In an effort to ease recent tensions there that have also caused relations with neighbouring Serbia to worsen, Kosovo has postponed local elections scheduled for next week in four municipalities with a majority ethnic Serb population.

 

The referendum in the northern municipalities will be held on April 23 of next year, Kosovo President Vjosa Osmani declared after meeting with her country's political leaders on Saturday.

 

Aleksandar Vucic, the president of Serbia, announced the same day that he would formally ask NATO for permission to send Serbian soldiers into northern Kosovo, though he acknowledged that this was highly unlikely to be granted. An action that may raise tensions in the area.

 

Elections in Northern Mitrovica, Zubin Potok, Zvecan, and Leposavic were scheduled for December 18 after ethnic Serb representatives resigned from their positions in protest of Kosovo's government's decision to outlaw Serbia-issued license plates in November.

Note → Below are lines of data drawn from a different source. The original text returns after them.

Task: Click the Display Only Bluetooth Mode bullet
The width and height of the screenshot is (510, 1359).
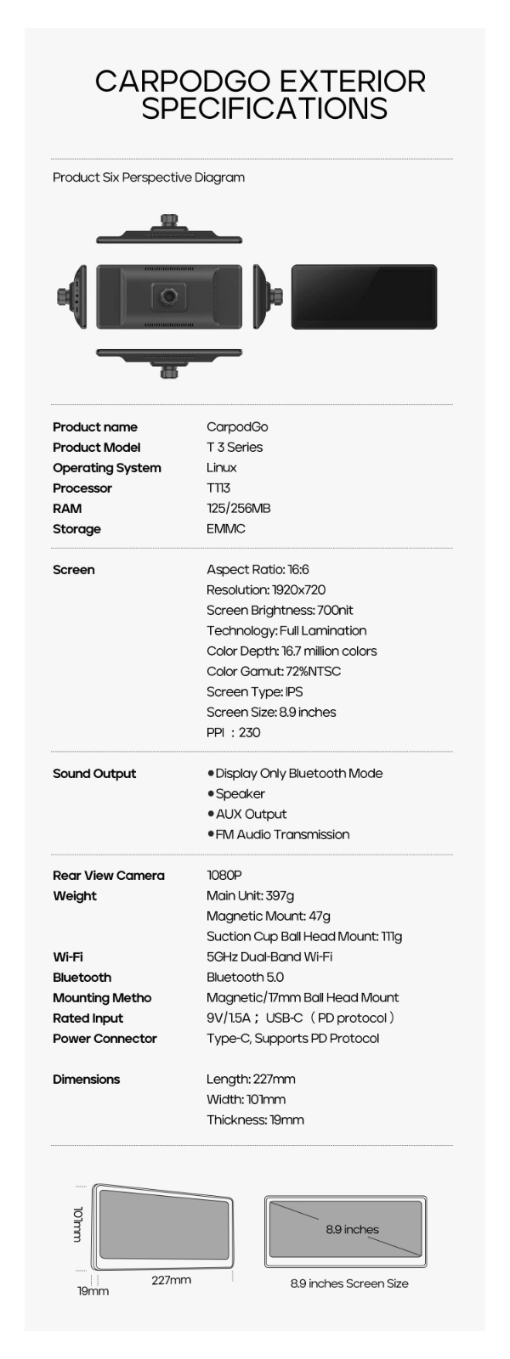Action: coord(295,773)
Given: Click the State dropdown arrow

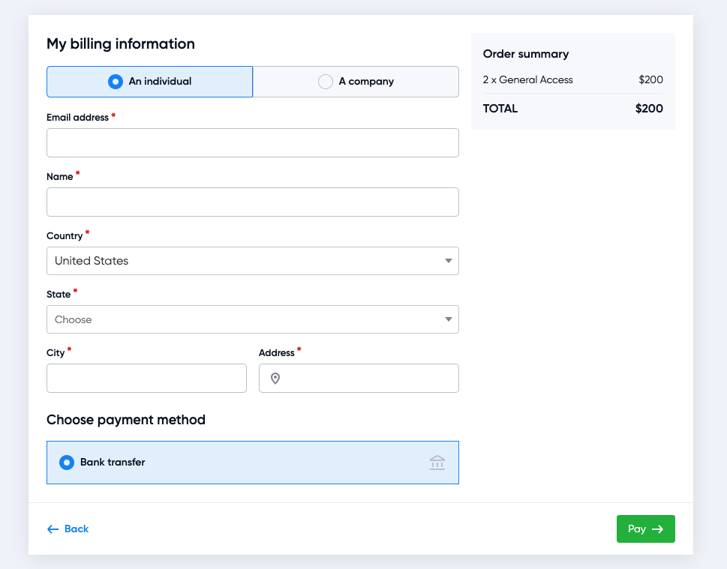Looking at the screenshot, I should 448,319.
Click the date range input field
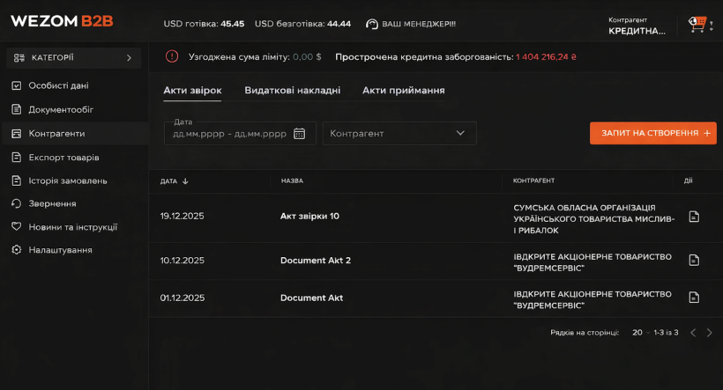 point(227,134)
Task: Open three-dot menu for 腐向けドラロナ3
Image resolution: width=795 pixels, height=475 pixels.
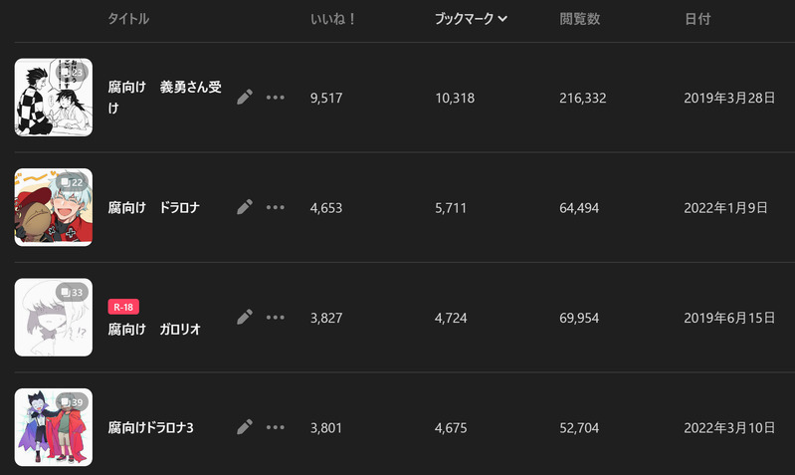Action: coord(276,427)
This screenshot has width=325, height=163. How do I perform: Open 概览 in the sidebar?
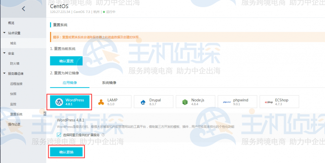tap(11, 23)
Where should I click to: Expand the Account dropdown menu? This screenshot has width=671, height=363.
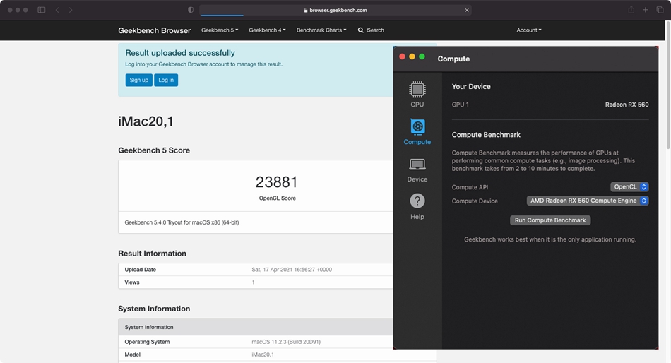click(x=528, y=30)
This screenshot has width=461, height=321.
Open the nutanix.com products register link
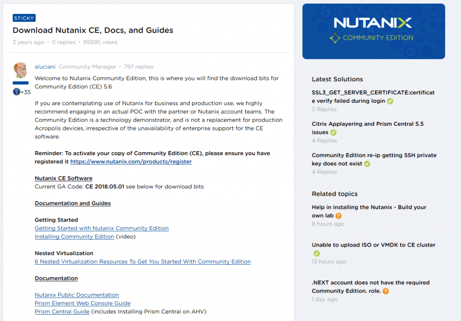[131, 161]
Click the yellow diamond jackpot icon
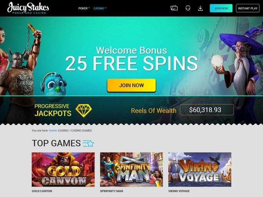Viewport: 263px width, 197px height. (84, 110)
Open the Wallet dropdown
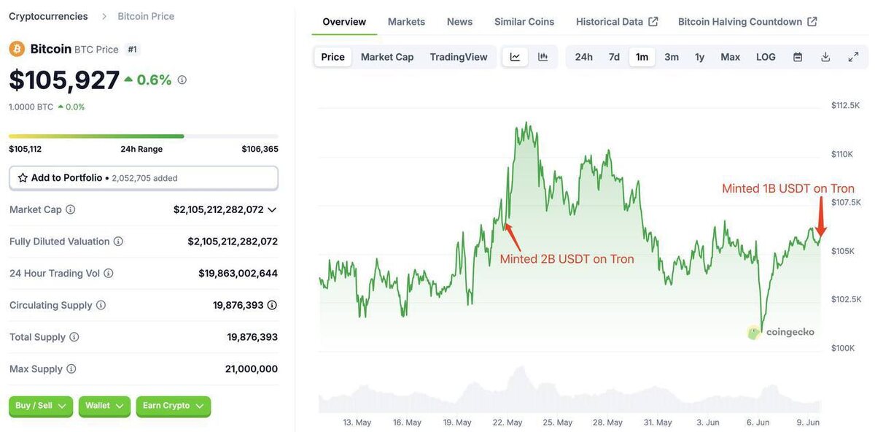Image resolution: width=875 pixels, height=432 pixels. point(104,406)
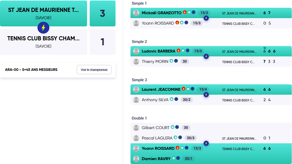Click the lightning icon in Simple 1 match
The width and height of the screenshot is (292, 164).
click(206, 18)
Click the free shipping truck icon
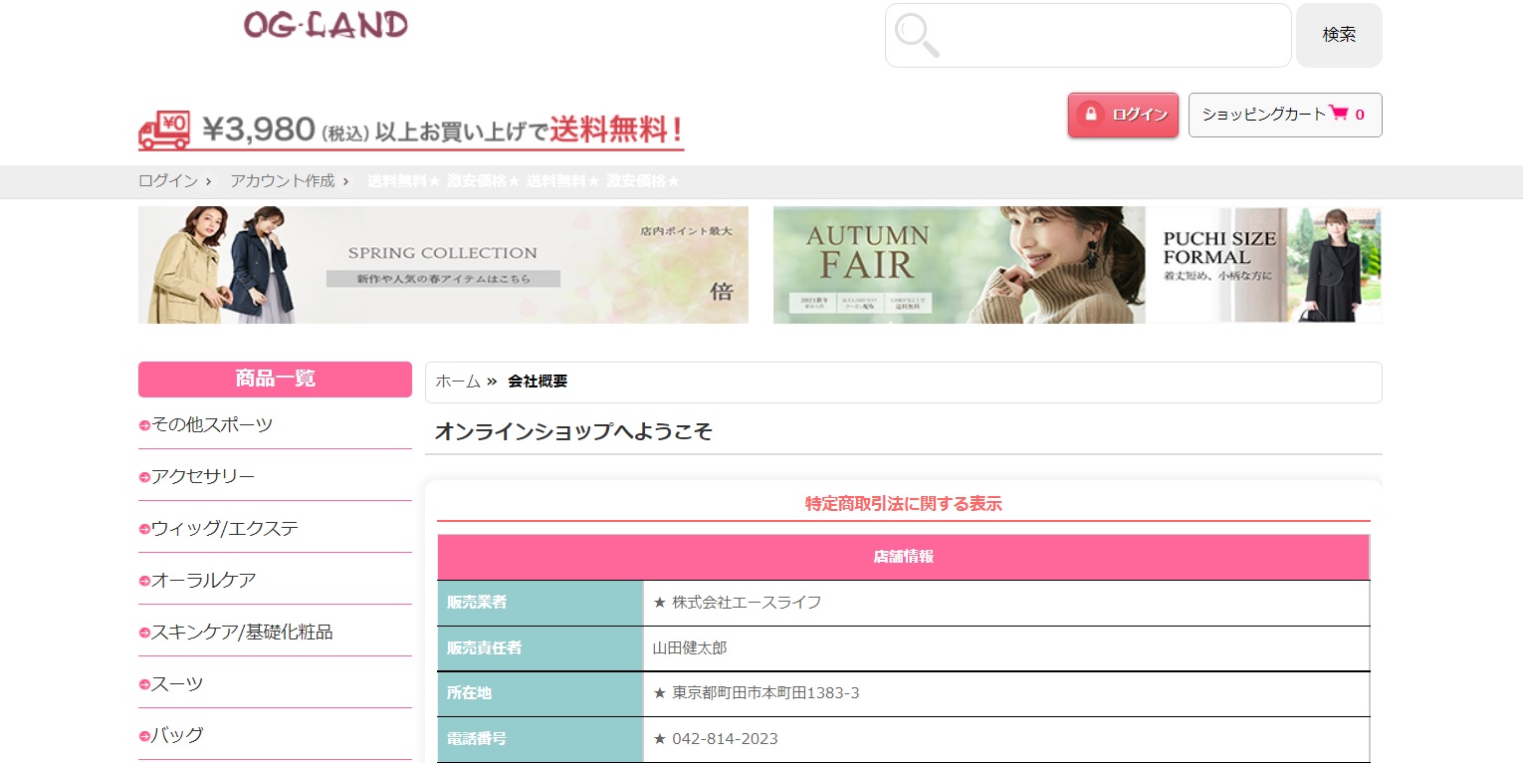1523x763 pixels. coord(164,130)
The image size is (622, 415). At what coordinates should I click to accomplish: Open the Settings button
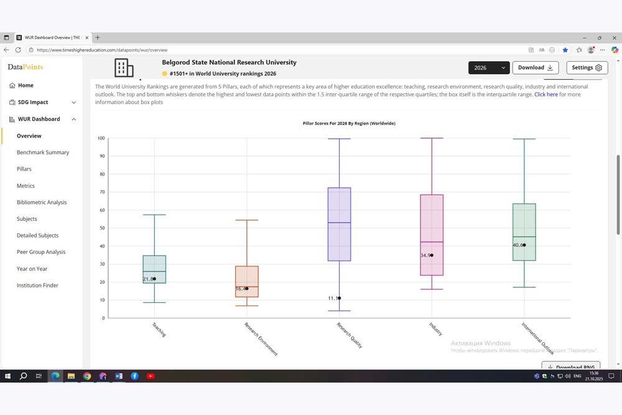[587, 68]
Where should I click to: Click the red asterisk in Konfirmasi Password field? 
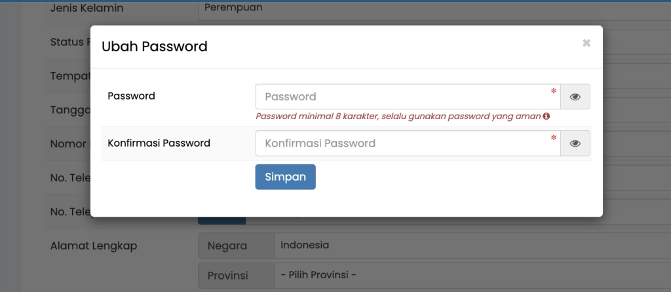pos(554,138)
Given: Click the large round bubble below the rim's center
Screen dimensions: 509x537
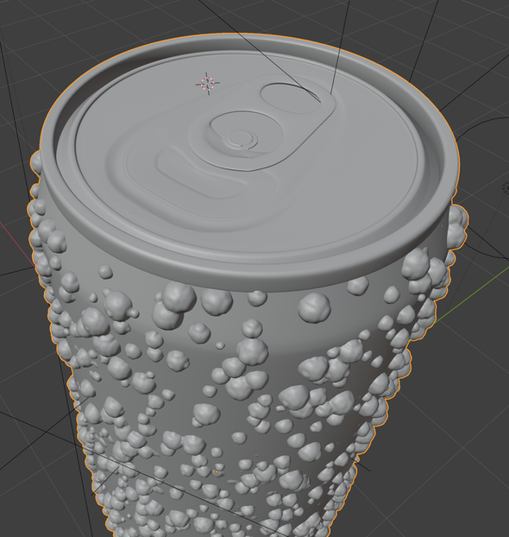Looking at the screenshot, I should click(314, 307).
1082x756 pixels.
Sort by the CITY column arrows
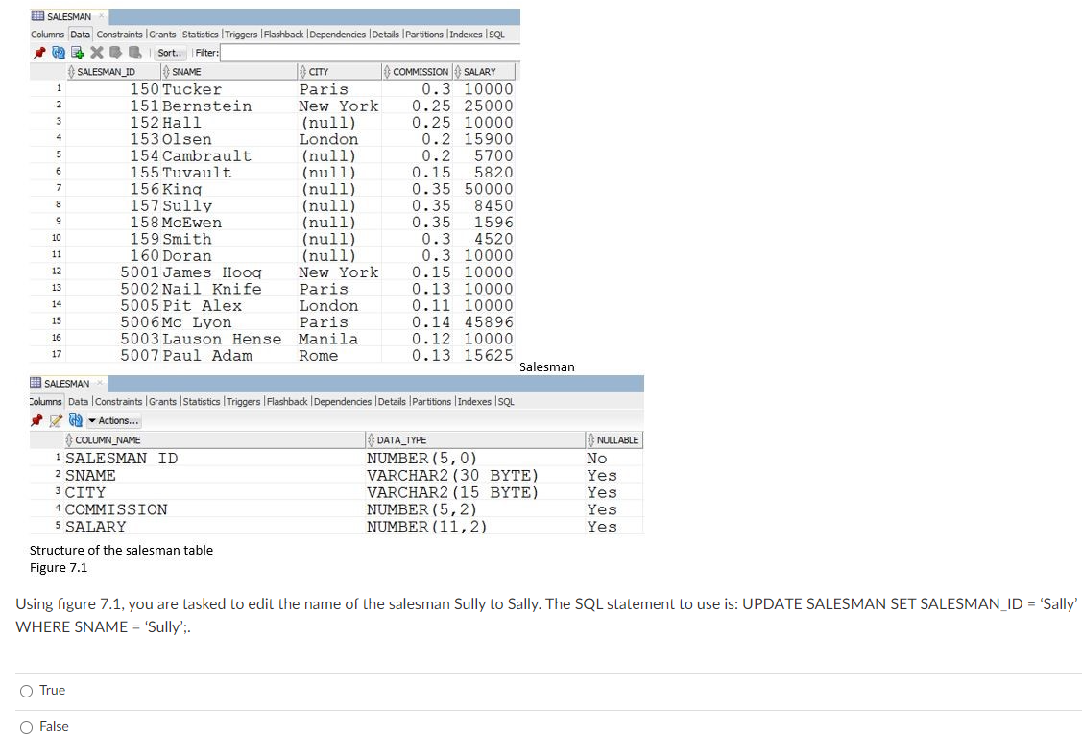tap(304, 70)
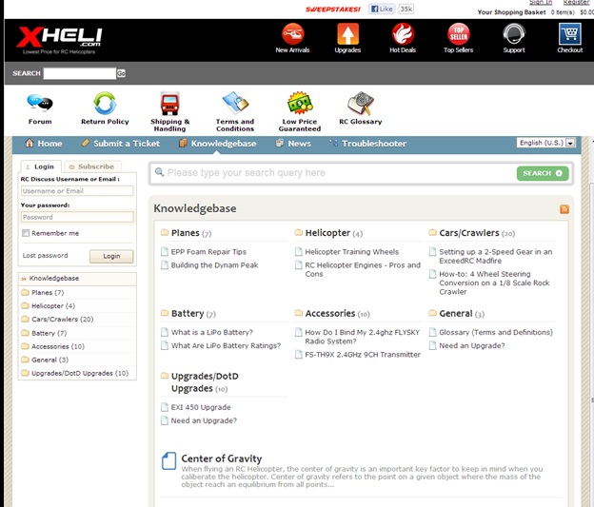Open the Support headset icon
The image size is (594, 507).
point(514,34)
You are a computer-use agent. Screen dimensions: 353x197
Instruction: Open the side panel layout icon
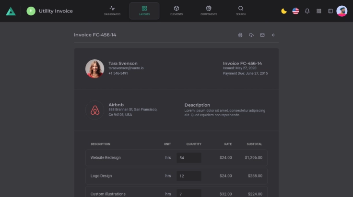tap(330, 11)
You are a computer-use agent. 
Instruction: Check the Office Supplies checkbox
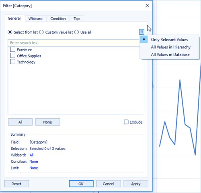[x=12, y=55]
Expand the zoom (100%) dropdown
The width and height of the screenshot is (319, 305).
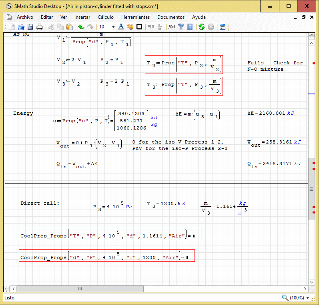click(x=307, y=298)
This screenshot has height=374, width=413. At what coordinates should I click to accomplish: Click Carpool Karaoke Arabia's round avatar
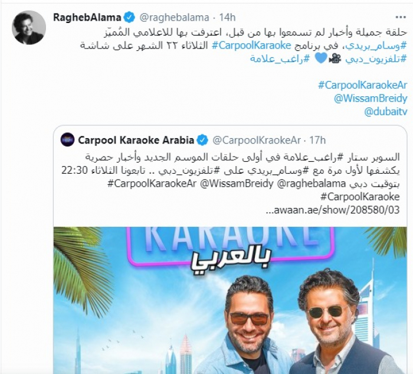(67, 140)
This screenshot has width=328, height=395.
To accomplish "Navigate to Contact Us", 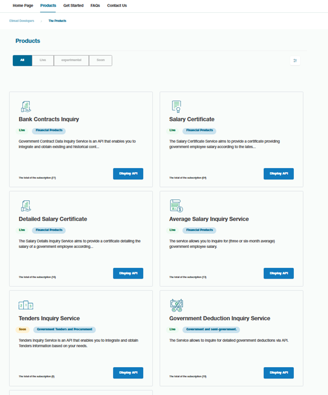I will point(117,6).
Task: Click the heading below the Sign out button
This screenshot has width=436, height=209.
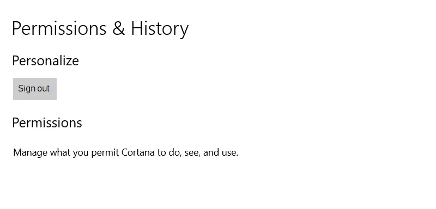Action: click(x=47, y=122)
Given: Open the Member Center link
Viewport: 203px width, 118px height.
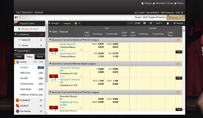Looking at the screenshot, I should click(x=164, y=3).
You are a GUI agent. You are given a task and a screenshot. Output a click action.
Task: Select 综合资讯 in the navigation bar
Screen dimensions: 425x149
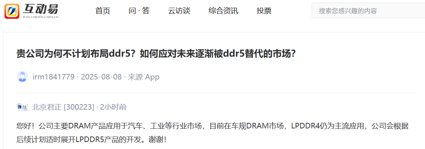[223, 11]
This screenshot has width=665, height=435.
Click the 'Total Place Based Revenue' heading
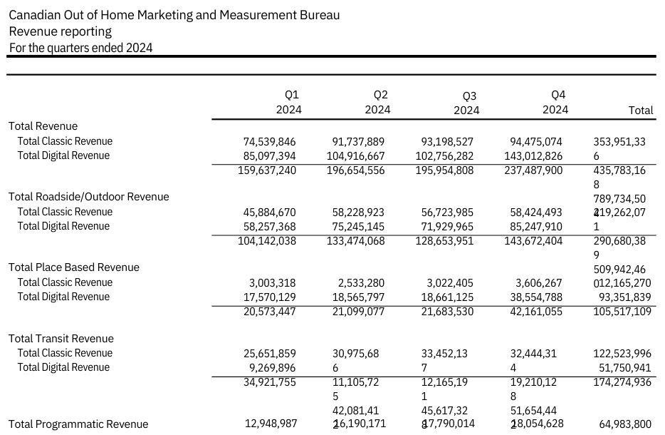tap(73, 267)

Additionally leaving their positions in local government were Serbian legislators, prosecutors, and police.

 

Before the scheduled vote, there has been a lot of tension in the north. A Kosovo law enforcement officer was shot and wounded this week by unidentified assailants. Additionally, some polling places suffered damage, and gunfire was audible in the four municipalities.

 

Kosovo's interior minister, Xhelal Zvecla, claimed on Saturday that "extremist organizations" had blocked certain routes in the north following the arrest of a former Serb police officer who was accused of targeting polling places and election officials.

 

The rule of law mission, or EULEX, of the European Union has been present with its police officers in such areas as well as an increase in the presence of Kosovo police recently.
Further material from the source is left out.